**WORK INSTRUCTIONS**
Below are the entries to work from; restate word for word the portion that opens with the line containing "Remove mobiles with its minus icon" and closes with the line containing "You are a computer-use", keeping both.

**GIVEN INFORMATION**
####
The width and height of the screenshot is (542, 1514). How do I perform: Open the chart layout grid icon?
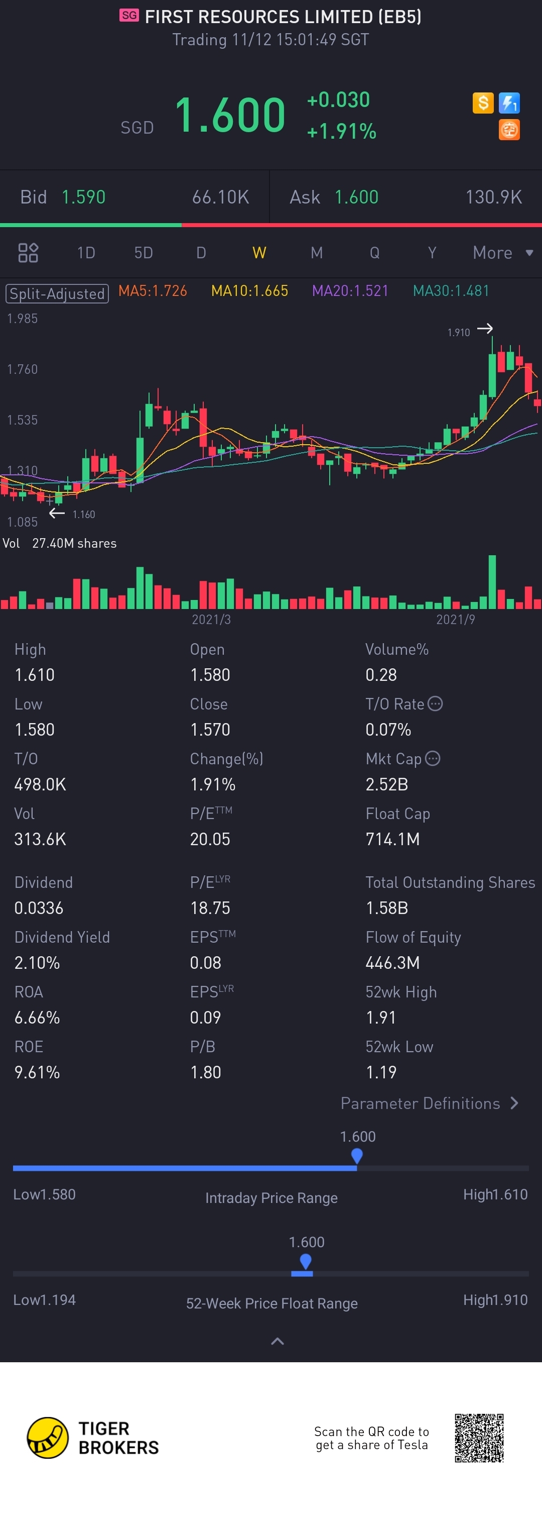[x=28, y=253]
####
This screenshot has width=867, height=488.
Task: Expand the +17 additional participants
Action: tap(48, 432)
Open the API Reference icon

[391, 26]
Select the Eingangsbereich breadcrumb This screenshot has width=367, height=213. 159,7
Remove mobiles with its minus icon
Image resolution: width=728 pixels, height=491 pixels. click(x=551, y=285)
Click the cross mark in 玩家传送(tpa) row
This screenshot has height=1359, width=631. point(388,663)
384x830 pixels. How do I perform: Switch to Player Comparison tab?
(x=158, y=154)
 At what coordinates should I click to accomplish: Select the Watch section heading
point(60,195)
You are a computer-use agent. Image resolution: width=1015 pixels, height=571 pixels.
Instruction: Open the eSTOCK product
####
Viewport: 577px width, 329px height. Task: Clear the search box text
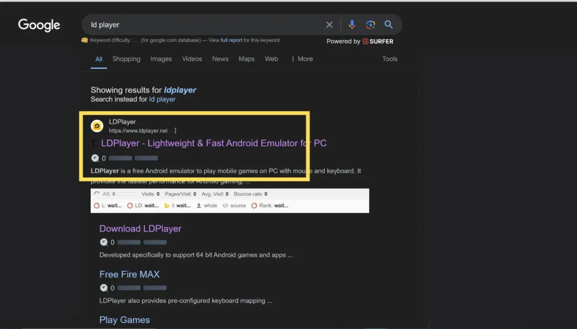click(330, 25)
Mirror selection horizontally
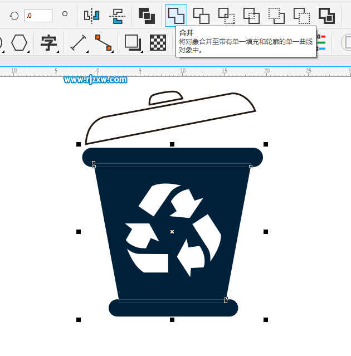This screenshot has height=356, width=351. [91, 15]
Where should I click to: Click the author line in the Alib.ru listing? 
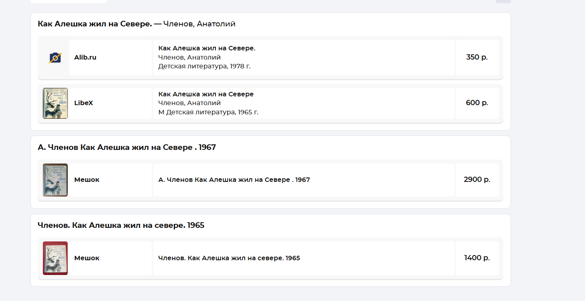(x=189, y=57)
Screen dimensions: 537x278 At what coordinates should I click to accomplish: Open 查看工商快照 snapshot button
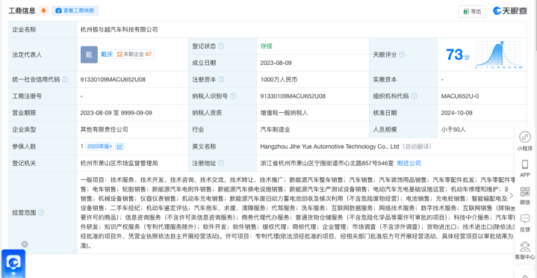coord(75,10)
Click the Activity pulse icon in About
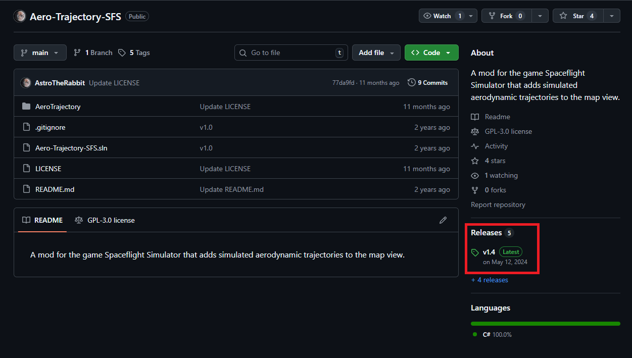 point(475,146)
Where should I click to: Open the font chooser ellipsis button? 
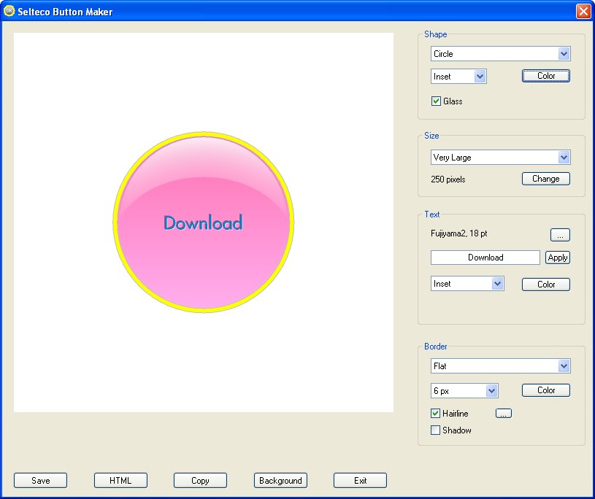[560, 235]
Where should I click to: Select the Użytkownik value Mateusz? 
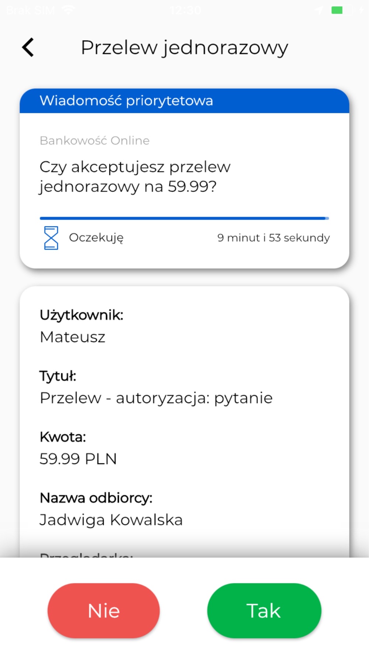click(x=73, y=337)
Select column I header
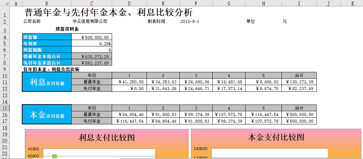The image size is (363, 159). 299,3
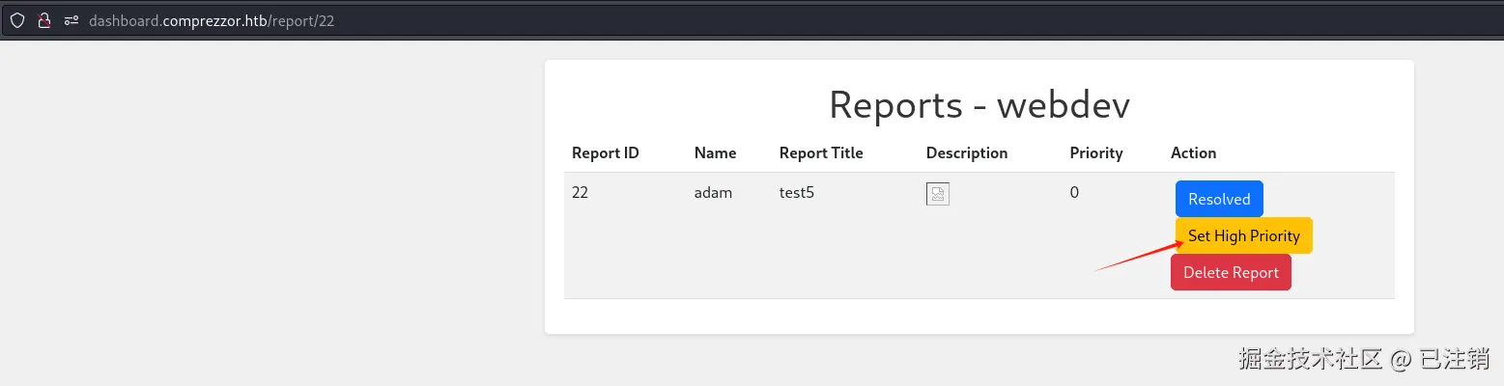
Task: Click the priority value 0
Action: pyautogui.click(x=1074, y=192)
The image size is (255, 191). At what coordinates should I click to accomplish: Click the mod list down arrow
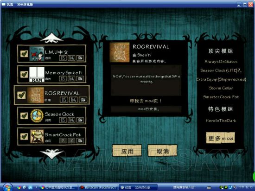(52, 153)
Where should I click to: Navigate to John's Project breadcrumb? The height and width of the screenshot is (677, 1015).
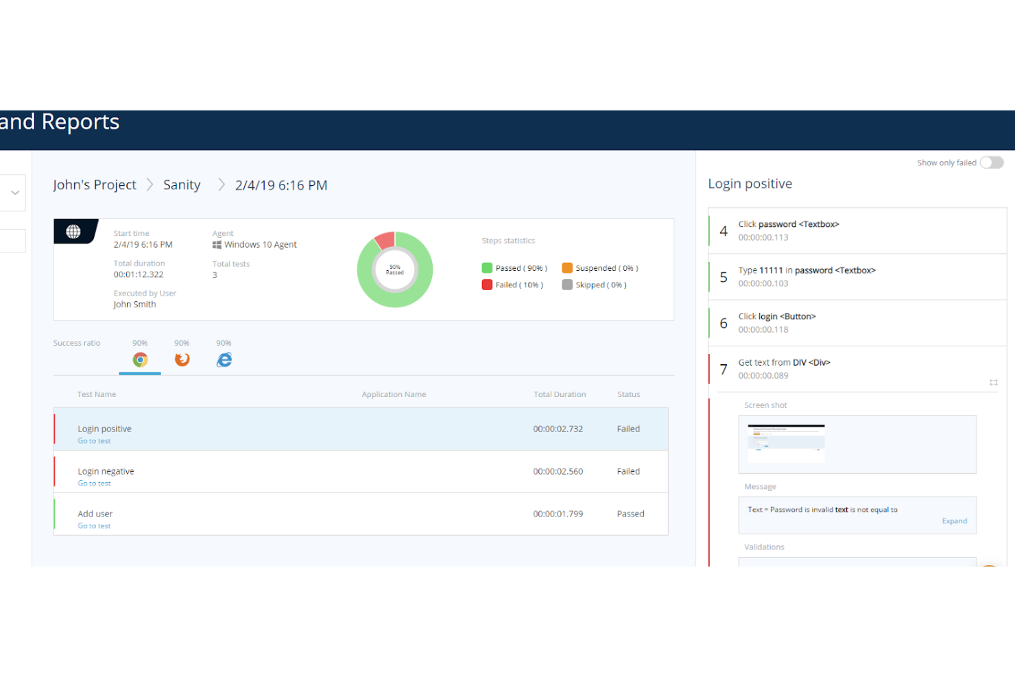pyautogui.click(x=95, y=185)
####
**OUTPUT FOR THIS EXERCISE**
Remove mobiles with its minus icon
Image resolution: width=728 pixels, height=491 pixels. click(x=551, y=285)
Click the cross mark in 玩家传送(tpa) row
This screenshot has height=1359, width=631. point(388,663)
384x830 pixels. How do I perform: Switch to Player Comparison tab?
(x=158, y=154)
 At what coordinates should I click to accomplish: Select the Watch section heading
point(60,195)
You are a computer-use agent. Image resolution: width=1015 pixels, height=571 pixels.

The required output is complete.